I just got an email update from WebProNews that gives 31 things you should know about +1:
Quote:
1. The +1 button will influence search rankings. Here is the exact quote from Google's David Byttow, from when the feature was first announced: "We'll also start to look at +1's as one of the many signals we use to determine a page's relevance and ranking, including social signals from other services. For +1's, as with any new ranking signal, we'll be starting carefully and learning how those signals affect search quality over time."
2. When a user searches, while signed in, their search result snippets may be annotated with the names of their connections who have "+1'd" the page.

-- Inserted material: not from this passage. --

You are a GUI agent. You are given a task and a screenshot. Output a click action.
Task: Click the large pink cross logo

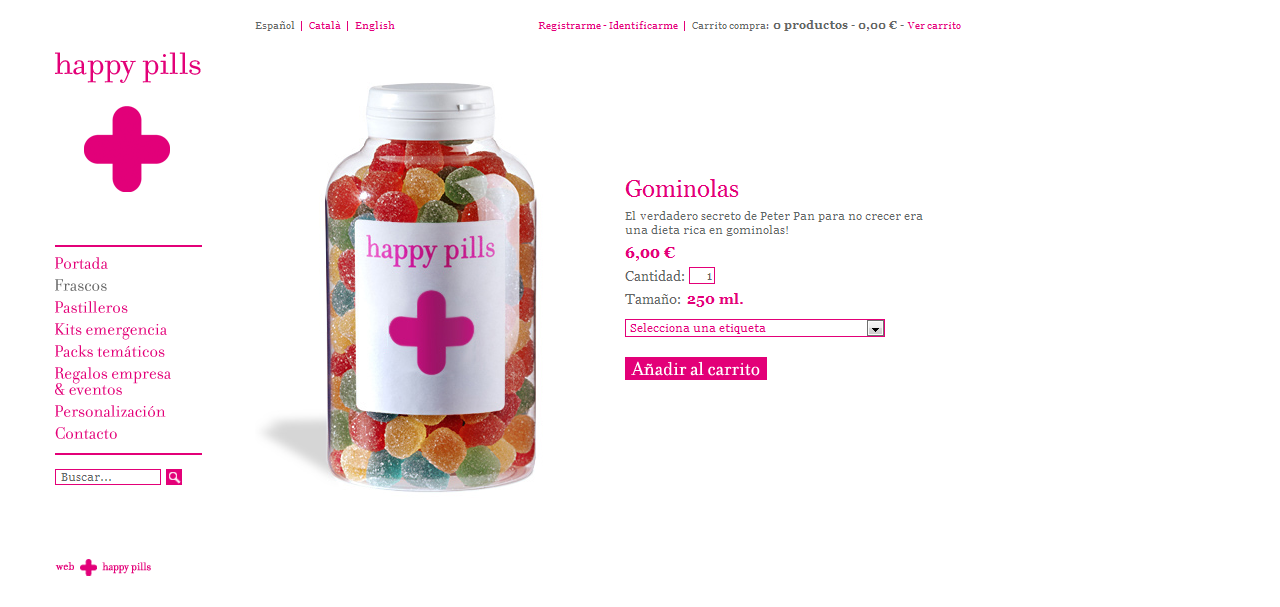[127, 149]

When none of the user's connections have +1'd a page, the snippet may display the aggregate number of +1's the page has received.
3. Google says publishers could see "more, and better qualified traffic coming from Google" as potential visitors see recommendations from friends and contacts beneath their search results
4. Google calls the +1 button "shorthand for 'this is pretty cool' or 'you should check this out'.
5. One a user clicks the button, a link to the content appears under the +1's tab on the user's Google Profile.
6. Google suggests clicking the button when you "like, agree with, or want to recommend" something to others.
7. The +1 Button is not the same as Google Buzz, though there are similarities. They both appear on your Google Profile under different tabs, but +1's don't allow for comments (at least yet. I would not be surprised to see Buzz's functionality get rolled into +1 eventually).
8. +1's are public by default. Google may show them to any signed-in user who has a social connection to one. Users can choose not to have them displayed publicly on their Google Profile, however.
9. There are different sizes and styles of the button that you can use on your site.
10. The button is even more customizable if you want to get more technical. The API documentation can be found here: http://code.google.com/apis/+1button/
11. When a user clicks on the +1 button it applies to the URL of the page they're on.
12. Still, multiple buttons can be placed on a single page that all +1 different URLs (refer to the above documentation).
13. While Google suggests you use the button where you think they'll be most effective in terms of placement around your content, the company recommends above the fold, near the title of the page, and close to sharing links. Google also says it can be effective if you put it at the end of an article as well as the beginning.